▶ What you should do
Could you print the passage from the Imperial Health ransom attack article, starting with "Imperial Health sends" and going on through "occurred in May.", word for word?
Provided text START
Imperial Health sends patient notices after cyber ransom attack
LAKE CHARLES, La. (KPLC) -Patients of Imperial health have received letters in the mail concerning a cyber security problem that occurred in May.
Imperial health isn't the first and won't be the last to send letters to customers about unauthorized disclosure of information for patients.
The letter says in May, someone used a malicious virus to encrypt data in their computer system. They then tried to get Imperial to pay money to restore access to the system.
Commander Gene Pittman says both CPSO and the FBI are investigating.
“We determined that there was what we call ransom ware, so essentially, ‘Hey, we’ve got your information, we’ve got it locked up. We’re not going to allow you to have access back to it until you pay what they call a ransom.’ And most of the time...in crypto currency or bit coin, or whatever. If you pay the currency, then we’ll release your information to you and with each passing minute the price goes up,” he said.
Investigators say they are working to try to identify the source of the malicious computer virus at Imperial.
A spokesman for Imperial says no ransom was paid and that the notices were sent out of an abundance of caution because they do not believe any patient information was taken. Also, they say Imperial was able to restore all patient files from backups.
The letter sent to patients says they recommend patients take the following steps to protect themselves from potential harm from the incident:
Register a fraud alert with the three credit bureaus:
-Experian: (888) 397-3742
-TransUnion: (800) 680-7289
-Equifax: (800)525-6285; www.equifax.com
-Monitor credit card statements, EOBs and credit bureau reports closely.
The letter goes on to say, "If you determine that your information has been compromised, notify your local law enforcement agency to assist in further investigation. Additionally if you suspect identity theft, contact the Federal Trade Commission at 877-ID-THEFT (877-438-4338) and the Louisiana Attorney General’s Office at 800-351-4889.
The company also supplied a phone number for customers to call.
Still, such notices come in the mail so often, many people are desensitized and often ignore them. Cyber security consultant Vic Wukovits says people should pay close attention and always change passwords.
“You should also be using a different password for every account you have. It gets very, very convoluted and complex to try to remember all that stuff and that’s why there are programs to allow us to do that easily like lastpass is one I recommend, but that way you can keep a different password for each account,” said Wukovits.
Provided text END
Entries supplied START
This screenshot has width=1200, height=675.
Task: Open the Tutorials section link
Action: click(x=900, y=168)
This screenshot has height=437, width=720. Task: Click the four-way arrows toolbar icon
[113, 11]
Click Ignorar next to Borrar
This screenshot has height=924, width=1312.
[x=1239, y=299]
Entries supplied END
Entries supplied START
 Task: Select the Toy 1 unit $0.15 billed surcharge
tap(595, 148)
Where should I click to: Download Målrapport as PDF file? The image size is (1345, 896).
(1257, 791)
Entries supplied END
▶ Written response
Imperial Health sends patient notices after cyber ransom attack
LAKE CHARLES, La. (KPLC) -Patients of Imperial health have received letters in the mail concerning a cyber security problem that occurred in May.